Except for ligands of 5-HT6R, our investigation of focused libraries of imidazopyridines identified hit compounds which inhibited phosphodiesterase 4 (PDE4) with IC50 values comparable to rolipram and displayed different inhibitory potency against phosphodiesterase 7 (PDE7). The best compound showed a beneficial effect in all the studied animal models of inflammatory and autoimmune diseases (concanavalin A-induced hepatitis, lipopolysaccharide-induced endotoxemia, collagen-induced arthritis, and MOG35-55-induced encephalomyelitis). In addition, compound showed a favorable pharmacokinetic profile after intraperitoneal administration; it was characterized by a fast absorption from the peritoneal cavity and a relatively long terminal half-life in rats. It was found to penetrate brain barrier in mice.

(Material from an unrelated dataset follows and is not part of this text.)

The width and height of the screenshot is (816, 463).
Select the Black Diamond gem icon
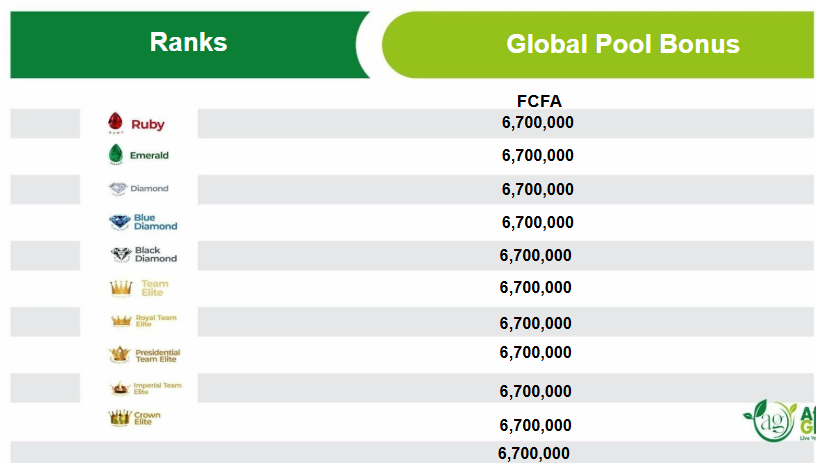click(120, 254)
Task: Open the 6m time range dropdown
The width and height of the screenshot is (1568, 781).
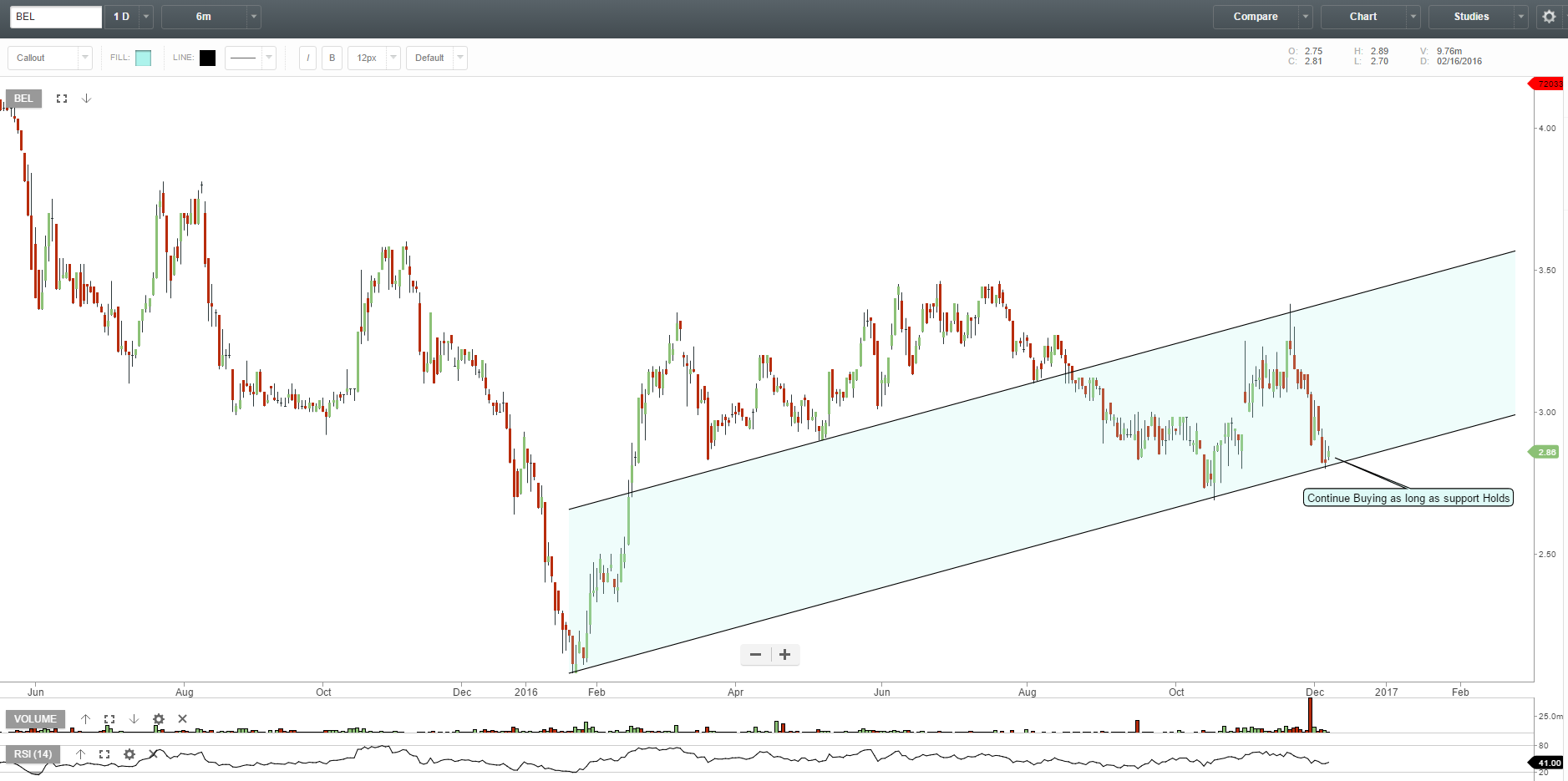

The performed experiments sheds light on the impact of PDE7A inhibition for the efficacy of PDE4 inhibitors in these disease conditions.
Imidazopyridines as the kinases inhibitors
In comparison to other purine bioisosteres, imidazo[4,5-b]pyridine and imidazo[4,5-c]pyridine are relatively unexplored core heterocycles included in the ligands of protein-kinases. Inspired by this fact, we designed imidazopyridines as inhibitors of Bruton’s tyrosine kinase (BTK) (Eur. J. Med. Chem. 2021, 211, 113094). Two alternative synthetic routes for the simple preparation of desired compounds with variable substitutions at the N1, C4, C6 positions were introduced with readily available building blocks. Further, the developed synthetic approach was feasible for isomeric compounds bearing imidazo[4,5-b]pyridine scaffolds. In contrast to expectations based on previous studies, the imidazo[4,5-c]pyridine inhibitor exhibited a significantly higher activity against BTK compared to its imidazo[4,5-b]pyridine isomer. An inherent SAR study in the series of imidazo[4,5-c]pyridine compounds revealed a remarkably high tolerance of C6 substitutions for both hydrophobic and hydrophilic substituents. Preliminary cellular experiments indicated selective BTK targeting in Burkitt lymphoma and mantle cell lymphoma cell lines. The inhibitors could thus serve as starting points for further development, eventually leading to BTK inhibitors that could be used after ibrutinib failure.
In the next study, we designed and prepared five isosteres in which the imidazo[1,2-a]pyrazine scaffold of entospletinib was altered to pyrazolo[3,4-d]pyrimidine, pyrrolo[3,2-d]pyrimidine, imidazo[4,5-b]pyridine, imidazo[4,5-c]pyridine and purine (Eur. J. Med. Chem. 2020, 204, 112636). The last two isosteres were the most potent SYK inhibitors, with IC50 values in the mid-nanomolar range. Importantly, three compounds also inhibited BTK more effectively than did entospletinib. Further experiments then showed that BCR signalling was suppressed in Ramos cells by the potent compounds. Preliminary kinase inhibition screening also revealed LCK and SRC as additional targets. Our results further support the hypothesis that multikinase targeting compounds could produce more robust responses in the treatment of B lymphoid neoplasms.